Natalya Arinbasarova was initially interested in dance. After watching a film in which an excerpt from the ballet "Swan Lake" was shown in her childhood, Natalya desired to become a professional ballerina. She studied at the Bolshoi Ballet Academy until 1964 and joined the dance troupe of Almaty Opera Theater upon graduation. In 1965, director Andrei Konchalovsky cast her in his feature directorial debut The First Teacher. For her performance as Altynai, a peasant girl who supports the Communist teacher in her village, Arinbasarova won the prize for Best Female Lead at the Venice Film Festival in 1966.

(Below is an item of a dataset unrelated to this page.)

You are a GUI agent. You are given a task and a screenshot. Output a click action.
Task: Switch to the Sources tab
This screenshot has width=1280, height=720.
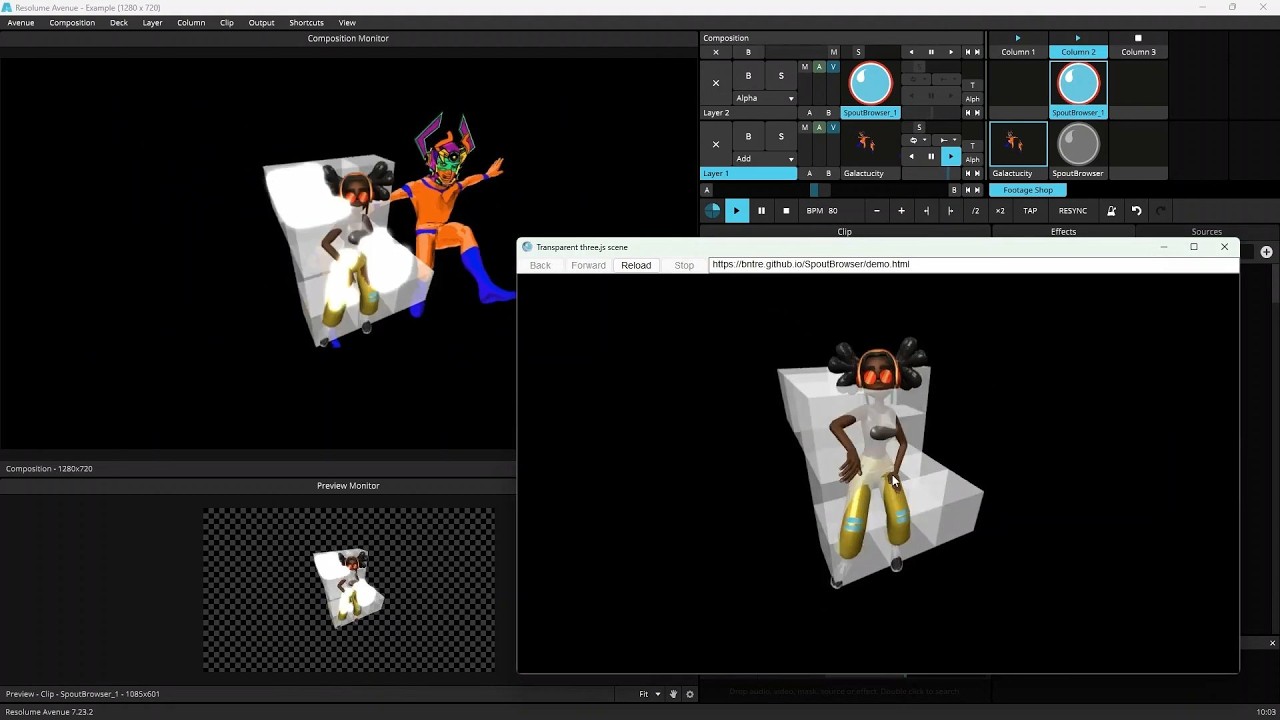tap(1206, 231)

Arinbasarova, also enrolled in VGIK, where she studied in Sergei Gerasimov and Tamara Makarova's workshop, graduating in 1971. Gerasimov gave her the role of a young Kyrgyz ballet dancer in his contemporary epic By the Lake (1970). Her other important lead roles include the title role in the Chingiz Aitmatov adaptation Jamilya (1969) and the World War II heroine Manshuk Mamedova in The Song of Manshuk (1970) by Kazakh director Magit Begalin. Arinbasarova was cast by Tolomush Okeev in the social drama The Ulan (1977), by Polish filmmaker Jerzy Hoffman in Beautiful Stranger (1992), and by Ermek Shinarbaev in the Kazakh-French co-production A Tender Heart (1994). She also had a supporting role in the Kazakh picture Leila’s Prayer (2002), about a young girl living near the Semipalatinsk nuclear testing site.

==Personal life==
In 1965 Natalya Arinbasarova married Konchalovsky, to whom she stayed married until 1969. They had one son, Egor who later also became a prominent film director.

She later remarried, to cinematographer Nikolai Dvigubskiy. They had a daughter, Katya Dvigubskaya, who later became an actress and film director. Arinbasarova married the third time to director Eldor Urazbayev, with whom she worked on several films. Arinbasarova retained good relationships with all her husbands, who supported her both children through their studies and film careers.

==Selected filmography==

Film
| Year | Title | Role | Notes |
|---|---|---|---|
| 2011 | Returning to the 'A' (Возвращение в "А") | grandma |  |
| 2005 | Escape (Спасение) | director of children's home |  |
| 1989 | Entrance to the Labyrinth (Вход в лабиринт) | Rashida Ramazanova |  |
| 1987 | Visit to Minotaur (Визит к Минотавру) | Marina Kolesnikova |  |
| 1985 | One Second for a Feat | Nurse |  |
| 1969 | Jamilya (Джамиля) | Jamilya |  |
| 1967 | By the Lake (У озера) | ballerina Katya Olzoeva |  |
| 1965 | The First Teacher (Первый учитель) | Altynay |  |

==Awards==
- Volpi Cup (Best actress) at the 1966 Venice Film Festival for The first teacher.